Page extract>

(begin)

Regarding the above point 1) A CPCN from the PUC: How long might this take and should it be given before or after the EIS is accepted? As an example for the time that it might take, on July 22, 2004, HSF filed an application for a CPCN and through an expedited process received a 'conditioned' CPCN on Dec. 30, 2004, a minimum expected period of about 5 months. It is clear under Chapter 343 that the CPCN should not be issued until after the EIS is completely resolved. (See Letter from OTF Hawaii County Member Michael Matsukawa, from page 58 of the OTF November Report to the Legislature and Formal Complaint from Rep. Hermina Morita to the PUC.) But, under Act 2 presumably the 'EIS' would not need to be resolved before the CPCN is issued, although it is hard to understand why the PUC would issue the CPCN to a new company in light of recent events without knowing whether the Act 2 'EIS' would be accepted. Nevertheless, under Act 2 the question of when the CPCN would be needed for a second 'large capacity ferry vessel' company depends on when it's vessel/s would actually be here to operate or not.
Regarding the above point 2) Negotiate an operating agreement with the DOT that would not be in conflict with any other ferry company's operating agreement: How long might this take? As an example of the time that it might take, HSF appears to have begun negotiations in mid-2004 with DOT for use of harbor facilities. A Letter of Intent (LOI) from DOT was later agreed to on December 9, 2004, and the completed Harbors Operating Agreement was reached on September 7, 2005. That is a minimum of 10 months of negotiations with DOT, or 13 to 14 months from the beginning of the PUC/Consumer Advocate applications to the completed Harbors Operating Agreement with DOT. As to whether this could be done with a second or more 'large capacity ferry vessel' company and not be in conflict with the prior Harbors Operating Agreement of Sept. 7, 2005, would require reviewing completely the Harbors Operating Agreement of Sept. 7, 2005, something not available to the general public but which should be available to the Hawaii State Supreme Court Justices.
Regarding the above point 3) Issue a PUC approved tariff and schedule that would not conflict with the other ferry company's schedule: What is the example of the tariff and schedule from HSF and how long did it take to issue following PUC approval of a CPCN for HSF? HSF's initial tariff and schedule is here and was issued much later but prior to need on April 11, 2007, more than 27 months after PUC approval of it's CPCN. The significant point here is not the amount of time involved but instead it would be whether another company could propose a schedule that would be compatible with HSF's schedule using at different times much of the same relatively limited pier space.

(end)

Data section>
(begin)

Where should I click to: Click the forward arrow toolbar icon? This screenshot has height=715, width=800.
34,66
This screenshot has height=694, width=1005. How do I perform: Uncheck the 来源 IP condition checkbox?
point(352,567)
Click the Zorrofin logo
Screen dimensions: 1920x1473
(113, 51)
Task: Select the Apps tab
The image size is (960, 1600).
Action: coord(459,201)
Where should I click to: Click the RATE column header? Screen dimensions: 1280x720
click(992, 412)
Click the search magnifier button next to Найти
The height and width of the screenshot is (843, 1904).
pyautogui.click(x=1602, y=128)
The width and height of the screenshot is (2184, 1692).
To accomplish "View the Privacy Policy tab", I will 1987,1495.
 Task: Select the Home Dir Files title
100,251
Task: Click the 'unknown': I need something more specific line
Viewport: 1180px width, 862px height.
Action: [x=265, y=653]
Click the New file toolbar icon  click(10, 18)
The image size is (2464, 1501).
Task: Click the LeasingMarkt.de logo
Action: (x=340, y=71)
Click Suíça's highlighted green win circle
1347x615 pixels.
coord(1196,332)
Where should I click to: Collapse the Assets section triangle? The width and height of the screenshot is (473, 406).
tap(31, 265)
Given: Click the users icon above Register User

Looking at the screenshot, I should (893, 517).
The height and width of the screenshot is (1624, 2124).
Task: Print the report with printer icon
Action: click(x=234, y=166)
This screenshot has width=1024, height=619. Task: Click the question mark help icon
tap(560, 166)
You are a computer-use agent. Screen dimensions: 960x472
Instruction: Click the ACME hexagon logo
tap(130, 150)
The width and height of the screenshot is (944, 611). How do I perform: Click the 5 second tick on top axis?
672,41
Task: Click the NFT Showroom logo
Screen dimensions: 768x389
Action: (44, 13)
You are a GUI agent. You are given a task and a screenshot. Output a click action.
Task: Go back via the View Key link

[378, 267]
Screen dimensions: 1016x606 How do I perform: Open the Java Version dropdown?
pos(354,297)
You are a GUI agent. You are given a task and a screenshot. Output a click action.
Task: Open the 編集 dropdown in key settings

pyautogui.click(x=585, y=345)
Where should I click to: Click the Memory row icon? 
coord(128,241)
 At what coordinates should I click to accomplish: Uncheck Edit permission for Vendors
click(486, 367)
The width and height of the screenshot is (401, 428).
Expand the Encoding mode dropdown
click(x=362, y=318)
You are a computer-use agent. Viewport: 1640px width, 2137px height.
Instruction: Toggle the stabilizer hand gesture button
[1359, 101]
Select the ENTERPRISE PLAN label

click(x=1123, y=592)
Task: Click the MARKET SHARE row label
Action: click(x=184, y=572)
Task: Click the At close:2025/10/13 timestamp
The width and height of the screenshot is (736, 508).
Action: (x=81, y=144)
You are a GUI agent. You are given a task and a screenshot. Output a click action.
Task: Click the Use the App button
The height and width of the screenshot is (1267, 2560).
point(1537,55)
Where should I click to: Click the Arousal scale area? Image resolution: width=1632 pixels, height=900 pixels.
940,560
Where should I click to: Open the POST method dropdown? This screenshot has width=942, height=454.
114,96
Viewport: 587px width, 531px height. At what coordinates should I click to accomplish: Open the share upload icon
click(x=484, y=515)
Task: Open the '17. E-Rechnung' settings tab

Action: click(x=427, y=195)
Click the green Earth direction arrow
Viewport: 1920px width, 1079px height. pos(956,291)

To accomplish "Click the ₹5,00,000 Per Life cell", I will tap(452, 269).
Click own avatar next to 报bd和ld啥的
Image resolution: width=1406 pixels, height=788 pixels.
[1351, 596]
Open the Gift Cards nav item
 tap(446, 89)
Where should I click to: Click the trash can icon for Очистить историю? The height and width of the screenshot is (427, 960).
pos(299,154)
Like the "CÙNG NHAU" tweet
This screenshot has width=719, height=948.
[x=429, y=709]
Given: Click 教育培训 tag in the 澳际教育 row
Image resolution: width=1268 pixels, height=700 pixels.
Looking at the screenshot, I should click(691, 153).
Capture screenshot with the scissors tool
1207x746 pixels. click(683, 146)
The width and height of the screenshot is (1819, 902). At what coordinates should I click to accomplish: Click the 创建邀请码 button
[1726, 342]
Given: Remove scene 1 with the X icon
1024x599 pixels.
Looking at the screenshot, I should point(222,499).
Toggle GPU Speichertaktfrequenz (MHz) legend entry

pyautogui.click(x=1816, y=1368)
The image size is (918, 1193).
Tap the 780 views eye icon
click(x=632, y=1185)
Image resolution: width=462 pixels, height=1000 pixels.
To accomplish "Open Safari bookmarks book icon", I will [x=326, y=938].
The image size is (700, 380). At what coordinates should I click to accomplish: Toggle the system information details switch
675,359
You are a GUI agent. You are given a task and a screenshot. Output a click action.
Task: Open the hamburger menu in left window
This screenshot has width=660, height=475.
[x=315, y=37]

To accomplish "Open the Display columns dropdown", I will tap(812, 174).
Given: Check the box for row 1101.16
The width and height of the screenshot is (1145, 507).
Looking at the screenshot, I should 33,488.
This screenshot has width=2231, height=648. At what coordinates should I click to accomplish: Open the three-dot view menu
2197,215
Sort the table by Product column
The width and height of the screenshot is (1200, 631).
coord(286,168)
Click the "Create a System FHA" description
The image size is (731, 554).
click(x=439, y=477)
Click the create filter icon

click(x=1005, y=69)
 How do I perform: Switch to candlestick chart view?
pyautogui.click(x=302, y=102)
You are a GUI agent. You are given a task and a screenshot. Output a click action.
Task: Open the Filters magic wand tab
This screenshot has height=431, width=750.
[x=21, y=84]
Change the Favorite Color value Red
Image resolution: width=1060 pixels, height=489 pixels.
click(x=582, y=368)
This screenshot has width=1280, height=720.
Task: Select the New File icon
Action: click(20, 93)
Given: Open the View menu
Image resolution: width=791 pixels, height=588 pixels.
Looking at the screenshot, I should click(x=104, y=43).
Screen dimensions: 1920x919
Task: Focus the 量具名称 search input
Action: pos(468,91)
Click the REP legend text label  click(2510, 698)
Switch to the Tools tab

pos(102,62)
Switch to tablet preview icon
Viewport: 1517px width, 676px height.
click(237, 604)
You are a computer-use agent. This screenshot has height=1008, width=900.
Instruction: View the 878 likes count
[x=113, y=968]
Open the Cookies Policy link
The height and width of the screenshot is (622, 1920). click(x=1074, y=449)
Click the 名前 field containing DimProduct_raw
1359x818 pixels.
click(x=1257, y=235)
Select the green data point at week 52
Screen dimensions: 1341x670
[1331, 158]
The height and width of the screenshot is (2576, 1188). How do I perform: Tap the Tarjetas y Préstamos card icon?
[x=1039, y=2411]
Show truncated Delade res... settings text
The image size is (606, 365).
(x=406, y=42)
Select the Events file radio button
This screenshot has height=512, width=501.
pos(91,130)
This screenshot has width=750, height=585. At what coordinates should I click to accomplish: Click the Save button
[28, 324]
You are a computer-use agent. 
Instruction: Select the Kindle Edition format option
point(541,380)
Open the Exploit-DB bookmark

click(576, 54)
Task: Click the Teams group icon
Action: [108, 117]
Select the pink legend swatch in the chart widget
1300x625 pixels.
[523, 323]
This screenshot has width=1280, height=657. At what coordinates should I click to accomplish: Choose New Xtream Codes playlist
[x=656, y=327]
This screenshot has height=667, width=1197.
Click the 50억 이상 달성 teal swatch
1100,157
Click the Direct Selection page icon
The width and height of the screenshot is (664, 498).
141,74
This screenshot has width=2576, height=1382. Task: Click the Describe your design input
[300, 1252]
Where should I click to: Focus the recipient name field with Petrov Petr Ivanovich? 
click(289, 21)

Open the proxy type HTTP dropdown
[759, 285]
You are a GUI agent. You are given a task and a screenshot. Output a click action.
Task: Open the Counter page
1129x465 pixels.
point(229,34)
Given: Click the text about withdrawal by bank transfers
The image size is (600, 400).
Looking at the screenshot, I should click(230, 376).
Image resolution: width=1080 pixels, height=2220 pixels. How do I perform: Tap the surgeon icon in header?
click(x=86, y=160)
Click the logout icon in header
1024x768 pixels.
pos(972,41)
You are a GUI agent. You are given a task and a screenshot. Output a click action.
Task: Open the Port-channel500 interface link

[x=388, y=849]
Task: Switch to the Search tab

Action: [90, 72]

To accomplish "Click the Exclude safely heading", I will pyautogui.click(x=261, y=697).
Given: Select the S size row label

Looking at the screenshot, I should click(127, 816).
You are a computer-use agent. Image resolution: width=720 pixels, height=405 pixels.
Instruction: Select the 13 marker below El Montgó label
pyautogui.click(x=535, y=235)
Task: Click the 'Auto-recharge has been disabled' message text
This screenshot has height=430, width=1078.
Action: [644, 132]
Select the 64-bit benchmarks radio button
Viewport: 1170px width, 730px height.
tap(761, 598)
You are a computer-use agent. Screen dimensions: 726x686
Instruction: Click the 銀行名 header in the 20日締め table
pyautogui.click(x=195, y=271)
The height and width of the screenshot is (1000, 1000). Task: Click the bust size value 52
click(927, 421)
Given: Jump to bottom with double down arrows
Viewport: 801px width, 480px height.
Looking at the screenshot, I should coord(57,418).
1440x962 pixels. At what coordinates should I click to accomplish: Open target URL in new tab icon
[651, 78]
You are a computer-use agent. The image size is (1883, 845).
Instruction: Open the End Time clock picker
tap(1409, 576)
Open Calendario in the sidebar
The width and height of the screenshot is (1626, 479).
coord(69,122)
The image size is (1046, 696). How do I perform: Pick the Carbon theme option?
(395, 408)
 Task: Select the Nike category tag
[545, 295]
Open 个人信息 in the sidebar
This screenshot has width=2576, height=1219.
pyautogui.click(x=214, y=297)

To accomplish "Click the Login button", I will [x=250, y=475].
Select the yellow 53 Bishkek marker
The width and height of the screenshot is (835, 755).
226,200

(end)

Instructions to follow> Write the next part of the piece on the permits and agreements a second Hawaii ferry company would need, starting right after its last sentence.

Output>
Regarding the above point 4) Additional facilities/alterations in place at the necessary harbors ferry terminals/barges while not in conflict with the other ferry company's logistical demands: Refers to each harbor's limited ferry pier space and barge/ramp measurements in place. For ferry pier space at Honolulu Pier 19 & 20, Kahului Harbor Pier 2, Nawiliwili Pier 1, and Kawaihae Pier 1 et.al., the key question is whether the State DOT may have already exclusively agreed to lease to HSF those gated facilities completely, all of the time? This would be determined by the Harbors Operating Agreement of Sept. 7, 2005. Click here to see properly scaled graphical representations of each pier mentioned above, pp. 25-33.
Another key problem would be HSF's approved plan to base both Hull 615 and Hull 616 at Pier 19 & 20 in Honolulu along with the barge there and begin both of those vessels' daily routes from that point. The space at the State's Ferry Piers 19 & 20 would not allow more than 2 'large capacity ferry vessels' with the barge to be there overnight as a base. A solution might be that HSF base Hull 616 at Kawaihae Harbor overnight which could actually be the basis of a much more efficient routing system than HSF currently has planned. These would likely be changes from HSF's existing Operating Agreement that HSF might not agree to.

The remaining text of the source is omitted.